Pantauan di ruang Hearing DPRD Kutim, Bukit Pelangi, Kamis (4/5/2023) siang, rapat ditengahi Ketua Komisi C DPRD Kutim Adi Sutianto DS. Hadir pihak OPD terkait, pihak perusahaan, Kepala Desa Maloy, Camat Sangkulirang, serta anggota DPRD Kutim lainnya.
Adapun alasan utama anggota dewan mengkritisi akan proses pembangunan bandara khusus bagi pihak perusahaan pertambangan batu bara itu terkait dengan mekanisme dan tahapan yang dinilai tidak komparatif dan transparan.
Seperti diungkapkan Anggota DPRD Kutim Muhammad Ali. Menurutnya, pembangunan bandara khusus diperuntukan hanya untuk pihak perusahaan tidak akan memberikan banyak manfaat bagi masyarakat setempat.

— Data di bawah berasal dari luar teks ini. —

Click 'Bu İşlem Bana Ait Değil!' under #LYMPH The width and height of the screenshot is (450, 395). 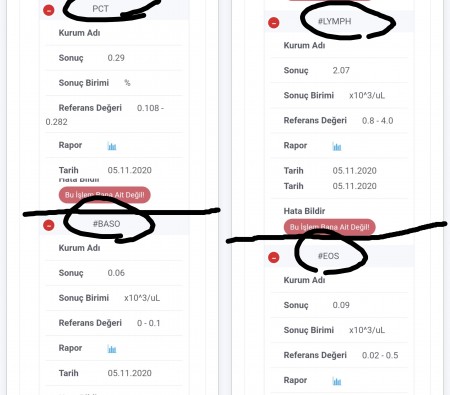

“Prinsip demokrasi itu apa, tranparansi atau stabilitas publik, saya ini dapil di sana tidak pernah ada sosialisasi di sana. Itu bandara, bukan nenek moyang kamu yang punya Maloy,” ujarnya.
Muhammad Ali mengkritisi pihak perusahaan dan pemerintah Desa Maloy yang dinilai tidak tuntas mengkomunikasikan wacana pembangunan bandara khusus tersebut.
“Bahkan tidak ada rekomendasi dari pihak kecamatan, tapi itu sudah diterbitkan rekomendasi. Ini proses awalnya sudah bermasalah,” tutur Muhammad Ali.
Muhammad Ali juga menegaskan bahwa dirinya tidak menolak pembangunan bandara, namun dengan catatan harus mengakomodir kepentingan masyarakat. Mememberikan ruang kepada masyarakat setempat untuk memanfaatkan bandara sebagai sarana transportasi dengan persentasi 70-30 atau 80-70. Artinya, 70 atau 80 persen kuota digunakan pihak perusahan.
Selanjutnya, 30 atau 20 persen sisanya bisa dimanfaatkan oleh masyarakat. “Kita tidak menolak itu bandara, kami setuju itu asal dengan catatan paling nga 70-30 atau 80-20 persen,” tegas Legislator PPP itu.
Di lain sisi, Anggota DPRD Kutim Hepnie Armansyah mempertanyakan terkait nilai harga pembayaran lahan masyarakat yang sifatnya bervariatif. Musababnya mencuat harga lahan yang dibayarkan oleh perusahaan, ada yang Rp Rp 35 juta, namun ada juga yang nilainya sampai dengan Rp 500 juta.
“Saya minta dikonfirmasi terkait ada lahan yang dibayar 35 juta dan ada juga yang dibayar 500 juta, artinya ini sangat jomplang sekali. Mungin, ini hanya menurut saya, harga 35 juta itu (disampaikan) untuk lahan pertanian aja dan pembeliannya dari orang perorang, ya itu bisa saja. Tapi kalau untuk pembanguan Badara itu pasti beda lagi harganya,” ucapnya.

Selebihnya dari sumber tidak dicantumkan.